__EXCERPT TO READ__
Sleep is a necessity, not a luxury. It’s a requirement for optimum performance. Your brain catalogues the previous day’s events, primes your memory, and activates the release of hormones that control energy, mood, and mental acuity while you sleep. The brain needs seven to eight hours of sleep to complete its tasks. Concentration, innovation, mood control, and efficiency all suffer when this amount is compromised. Sleep deprivation has been shown to have a negative impact on heart health, and can also increase one’s risk of developing a variety of health problems.
If you’re having trouble sleeping during the pandemic, it’s worth thinking about the impact your food and drink choices have on your sleep habits. Routine, stress, exercise, daylight and eating habits have an effect on your sleeping patterns. Although there is little evidence that you can eat your way to sleep, diet does have an impact.
Here is a list of habits that you could inculcate (or avoid) to get better sleep.
Do Sleep On Time
Circadian rhythms are 24-hour cycles that operate in the background to carry out vital tasks and processes as part of the body’s internal clock. The sleep-wake cycle is one of the most significant and well-known circadian rhythms. A misaligned circadian rhythm can have a variety of negative effects on sleep, including an increased risk of insomnia and prolonged daytime sleepiness. Therefore, it is important to sleep at a regular time in order to get your seven to eight hours of sleep, and to stick to that time every day.
Do Eat A Nutrient-Rich Diet
A nutrient-dense diet can help you sleep better. Adults who don’t get enough sleep have lower calcium, magnesium, and vitamin D intake, according to research. There is also a connection between poor sleep and lower intake of vitamins C, D, E, and K in adults over 50. It’s unclear if the low intake causes short sleep times or whether those who have bad sleep are more likely to have short sleep times. A daily diet must include a variety of nuts, pulses, grains, seeds, and spices, as well as fruit and vegetables. When it comes to one’s health, eating lots of high-fibre foods and taking some probiotics, as well as avoiding overly processed foods, are healthy choices.

__PROBLEMS TO WORK ON__
a) Copy the sleep text from "If you’re having" to "have an impact.", switching "pandemic" to "lockdown".
b) Pick up the text on sleep habits after its final sentence and continue writing it.

__DATA SECTION__
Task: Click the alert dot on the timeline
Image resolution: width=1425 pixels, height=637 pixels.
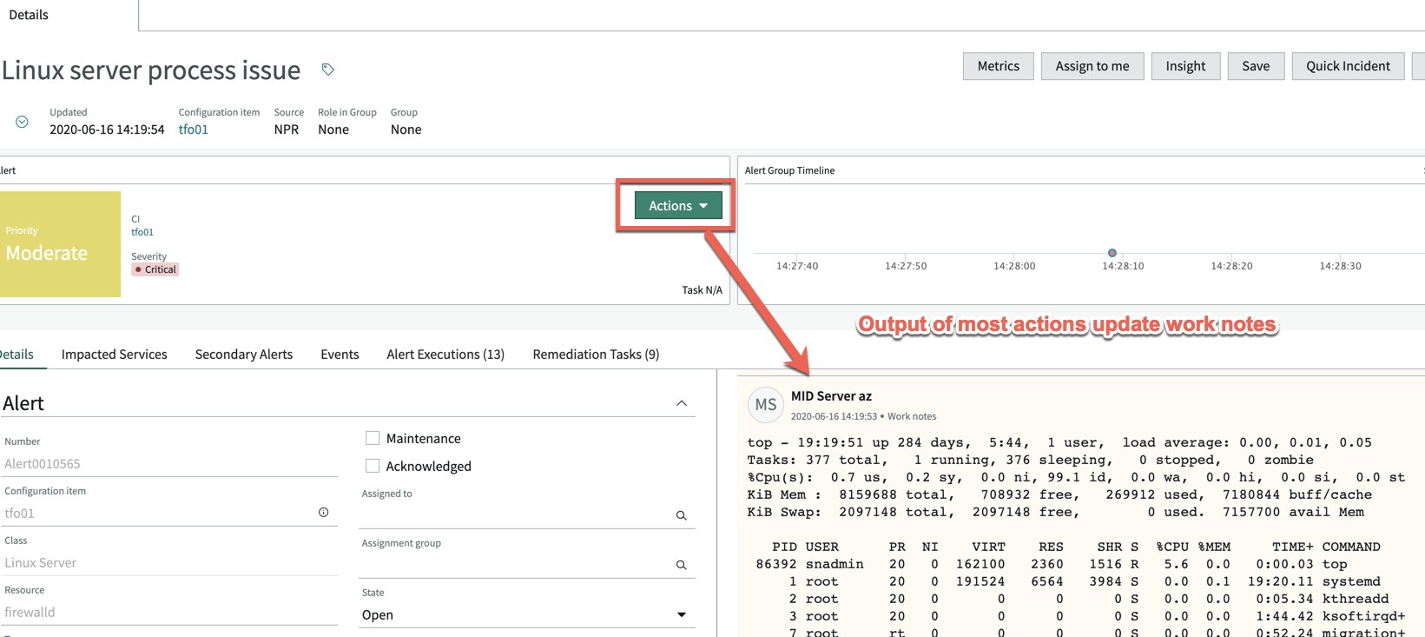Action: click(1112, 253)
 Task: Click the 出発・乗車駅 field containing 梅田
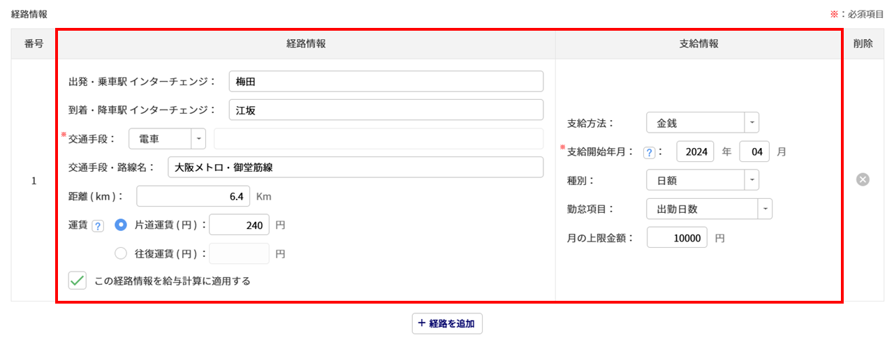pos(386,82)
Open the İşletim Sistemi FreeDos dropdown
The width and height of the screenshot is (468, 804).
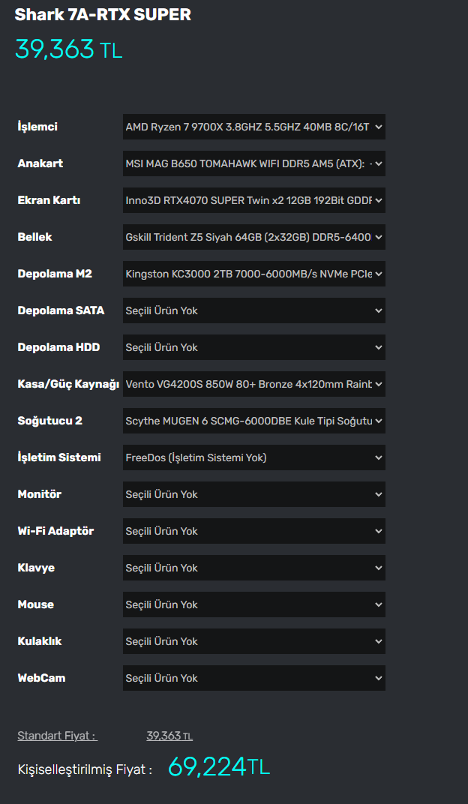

==

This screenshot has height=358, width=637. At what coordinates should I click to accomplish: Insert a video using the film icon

---

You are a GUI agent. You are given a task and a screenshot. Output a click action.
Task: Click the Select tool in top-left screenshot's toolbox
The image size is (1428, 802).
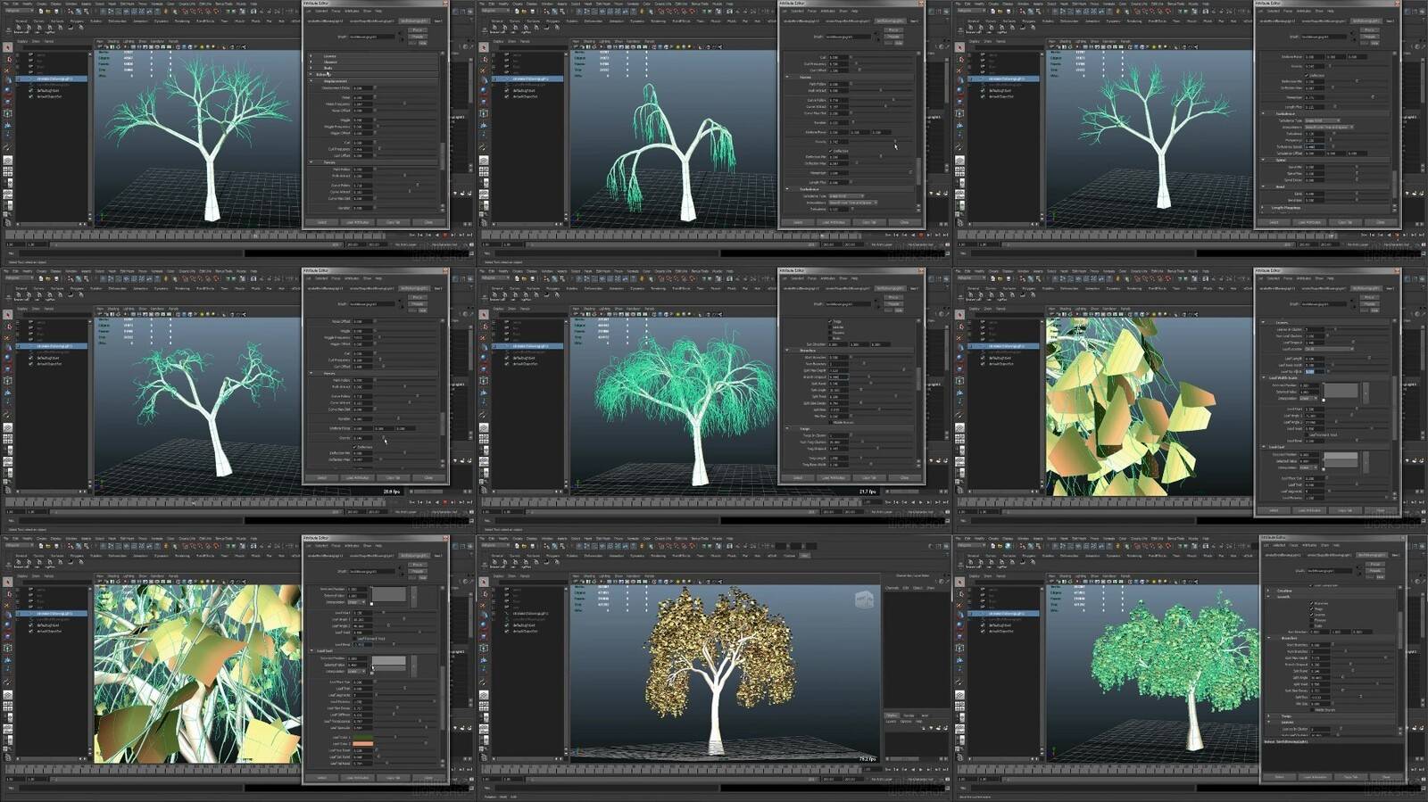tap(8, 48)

__ANSWERS TO THE EXERCISE__
a)
If you’re having trouble sleeping during the lockdown, it’s worth thinking about the impact your food and drink choices have on your sleep habits. Routine, stress, exercise, daylight and eating habits have an effect on your sleeping patterns. Although there is little evidence that you can eat your way to sleep, diet does have an impact.

b)
Do Try Sleep-Inducing Herbal Tea
When it’s time to relax and unwind from a busy day at work, herbal teas are a great option. They’ve been used as natural sleep remedies for centuries all over the world. Many of the herbs in them function by boosting or altering particular neurotransmitters involved in sleep initiation. Some of them can assist you in falling asleep faster, reducing nighttime awakenings, and improving the overall quality of your sleep. Although the evidence for their benefits is inconsistent, teas for bedtime combine specific herbs to help you overcome sleeplessness naturally.
Don’t Consume Coffee Too Late
Half of the caffeine you drink stays in your bloodstream for five to six hours after you drink it, and a quarter of it for 10 to 12 hours. Caffeine inhibits the receptors for the chemical adenosine, which causes tiredness and makes it difficult to fall asleep. Caffeine has been shown to affect the onset of sleep and reduce sleep time, productivity, and satisfaction. Caffeine-induced sleep problems might be more common in older people. Caffeine shortens the time spent in slow-wave sleep, a deep, restful stage of sleep that leaves us feeling refreshed and alert in the morning. Caffeine-interrupted sleep can result in sleep deprivation the next day, resulting in exhaustion and difficulties with learning, memory, problem-solving, and emotion regulation. Caffeine will reduce the amount of restorative deep sleep you receive, and waking up fresh and energetic the next day won’t be possible. Chocolate, tea, coffee, and energy drinks also contain caffeine, which can contribute to disturbing your sleep cycle.
Don’t Hydrate Too Much In The Evening
It’s vital to stay hydrated during the day, but, if you often wake up in the night needing to go to the bathroom, you should cut down on the amount of fluids you drink close to bedtime. It typically depends on your habits though; sleepy-inducing drinks, such as herbal remedies or hot milk, might help you sleep. Herbs like chamomile, which are commonly consumed as a tea, have been shown to aid in the treatment of anxiety, insomnia, and other sleep issues. Drinking water before bedtime will increase the number of times you need to go to the bathroom during the night. Although urine production decreases in the night, allowing you to sleep for six to eight hours uninterrupted, this cycle might be broken by drinking a glass or two of water before bed.